**PROBLEM REQUIREMENTS:**
Please gather every line in the items below that contains the word "screenshot" and copy each one out in full.

··· WORKING DATA ···

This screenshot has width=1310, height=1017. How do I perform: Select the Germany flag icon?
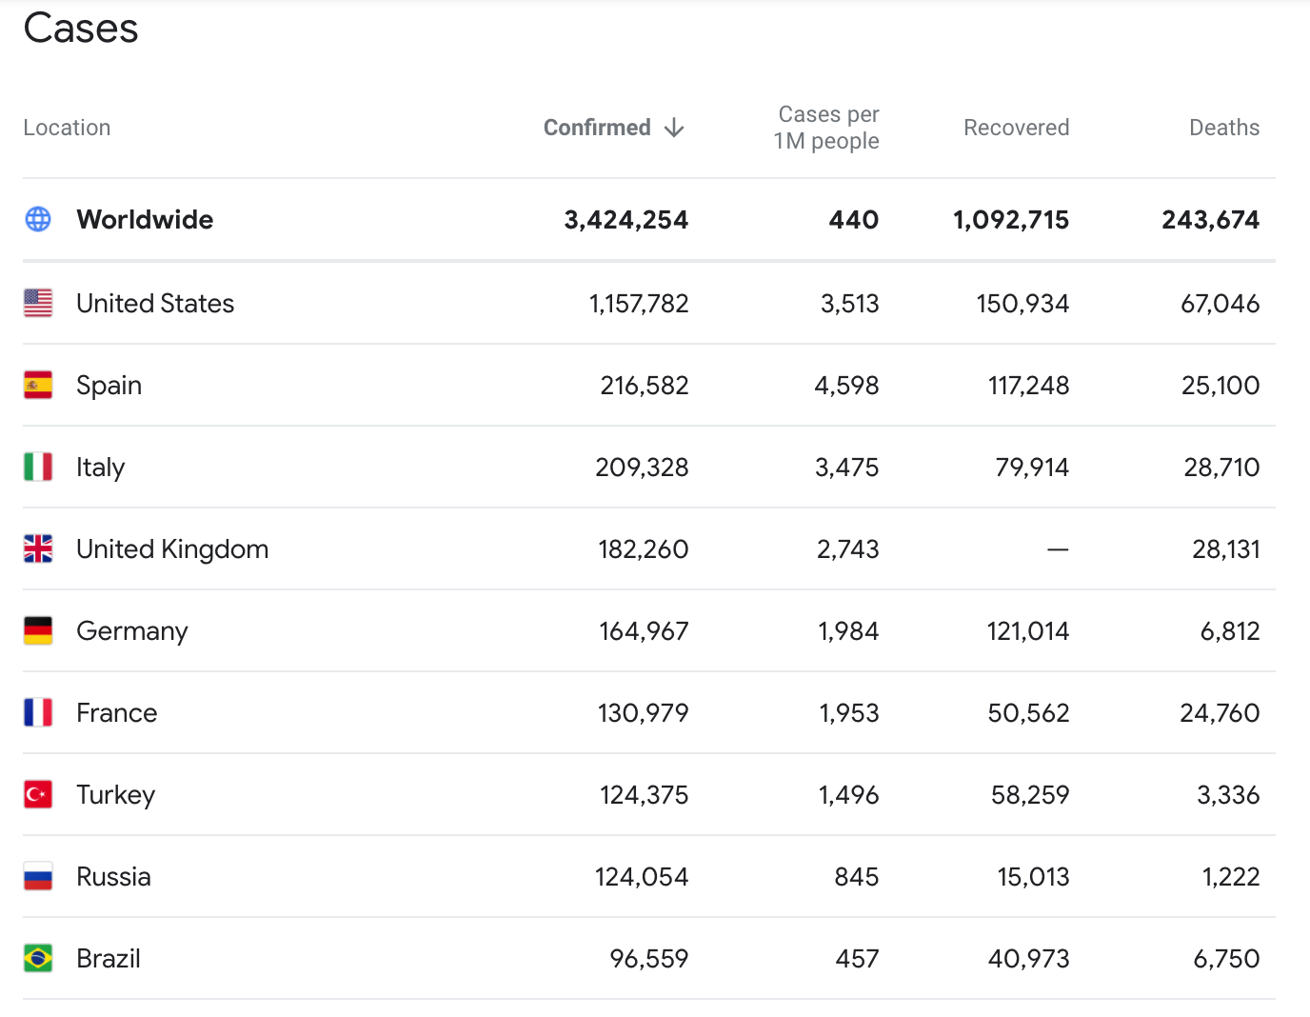coord(38,630)
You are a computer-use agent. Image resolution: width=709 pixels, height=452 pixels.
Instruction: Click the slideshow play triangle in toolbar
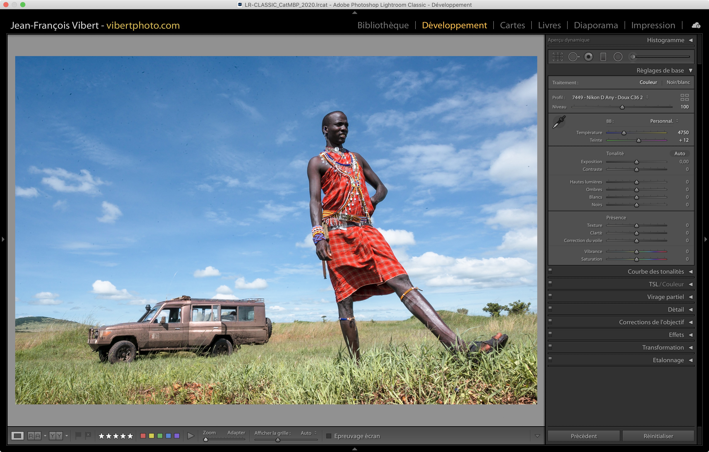(191, 436)
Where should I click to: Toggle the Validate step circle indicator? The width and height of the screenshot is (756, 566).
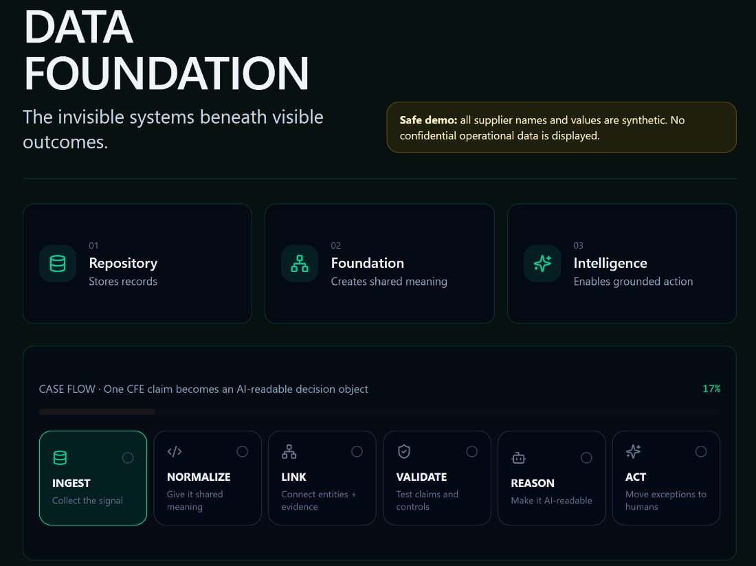472,451

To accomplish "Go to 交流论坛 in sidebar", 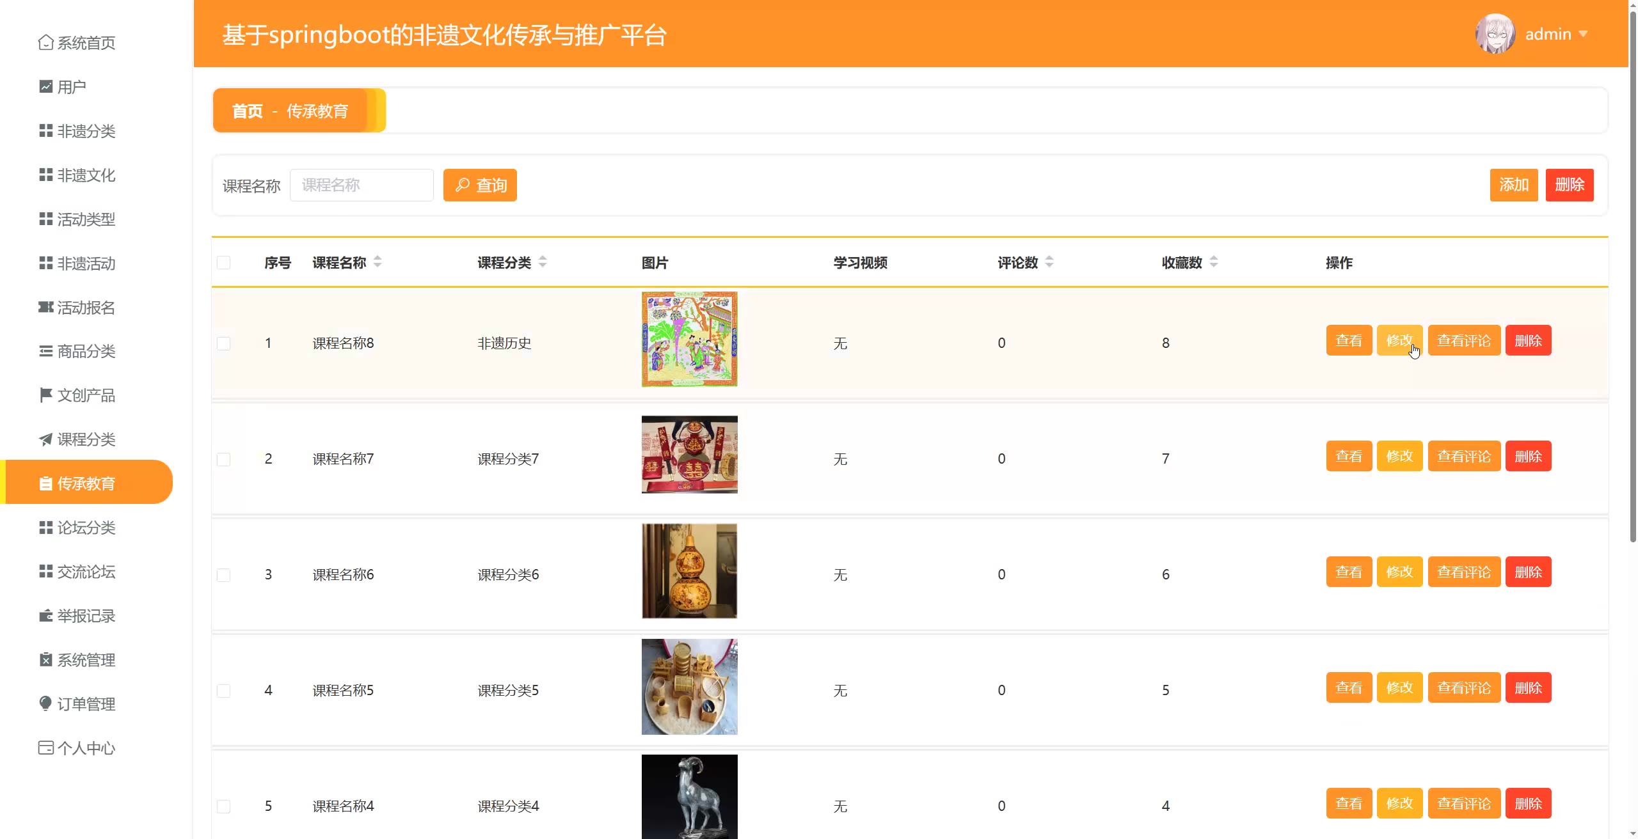I will pos(86,572).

···

**RESULT BELOW:**
This screenshot has width=1310, height=1017. How do I perform: Select the Germany flag icon?
Where should I click to: Toggle the Validate step circle indicator? The width and height of the screenshot is (756, 566).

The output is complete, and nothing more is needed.